• _Daftar Tugas_:
[1] Teks bacaan menyebut bahwa headline tak pernah berganti dari kabar buruk. Jelaskan dalam satu atau dua kalimat dengan apa keadaan itu diumpamakan.
[2] Ringkas teks bacaan dalam dua kalimat.

• _Teks Bacaan_:
Ada apa hari ini?. Ada Merapi yang belum berhenti muntah, ada anggota parlemen yang jalan-jalan ke Eropa. Headline tak pernah berganti dari kabar buruk, seperti meludah ke atas, air liur menghantam muka sendiri. Ada yang menaklukkan Kilimanjaro, mengucap Sumpah Pemuda di atap Afrika. “Kami bangsa Indonesia mengaku, berbahasa satu, Amerika!!”

• _Data yang Ditampilkan_:
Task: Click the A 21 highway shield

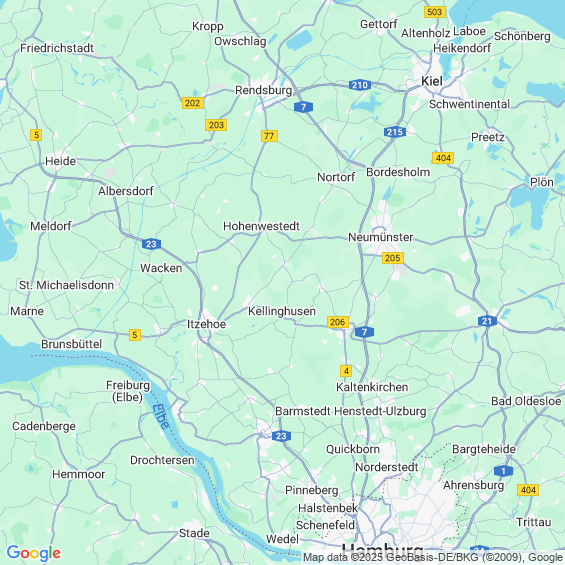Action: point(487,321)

--

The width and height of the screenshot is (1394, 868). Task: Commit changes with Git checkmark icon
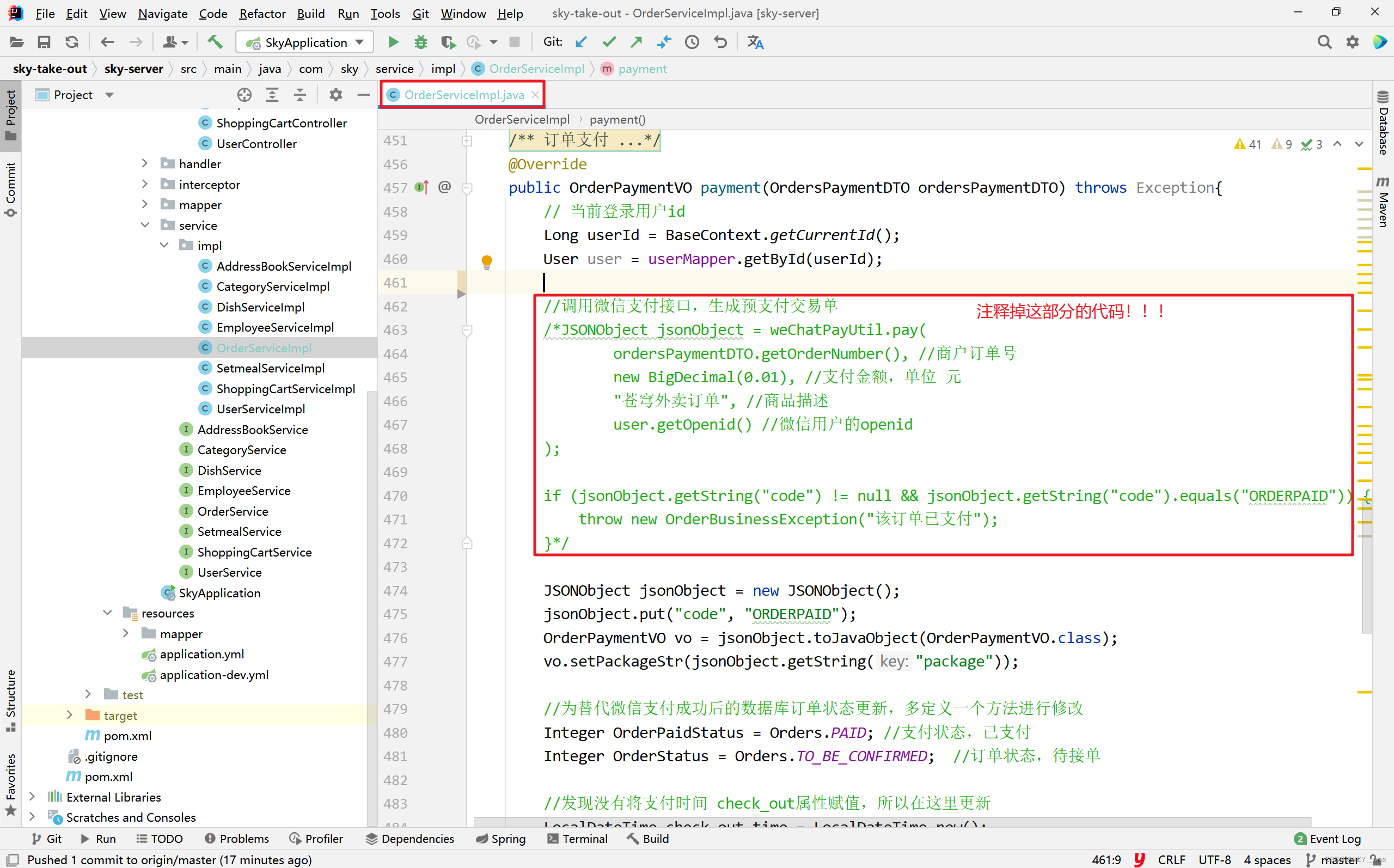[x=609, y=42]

• _Jawaban per Tugas_:
[1] Keadaan itu diumpamakan seperti meludah ke atas: air liur menghantam muka sendiri.

[2] Teks bacaan menyebut bahwa hari ini Merapi belum berhenti muntah, anggota parlemen jalan-jalan ke Eropa, dan headline tak pernah berganti dari kabar buruk, seperti meludah ke atas yang air liurnya menghantam muka sendiri. Teks itu juga menyebut ada yang menaklukkan Kilimanjaro dan mengucap Sumpah Pemuda di atap Afrika dengan kalimat yang ditutup kata "Amerika".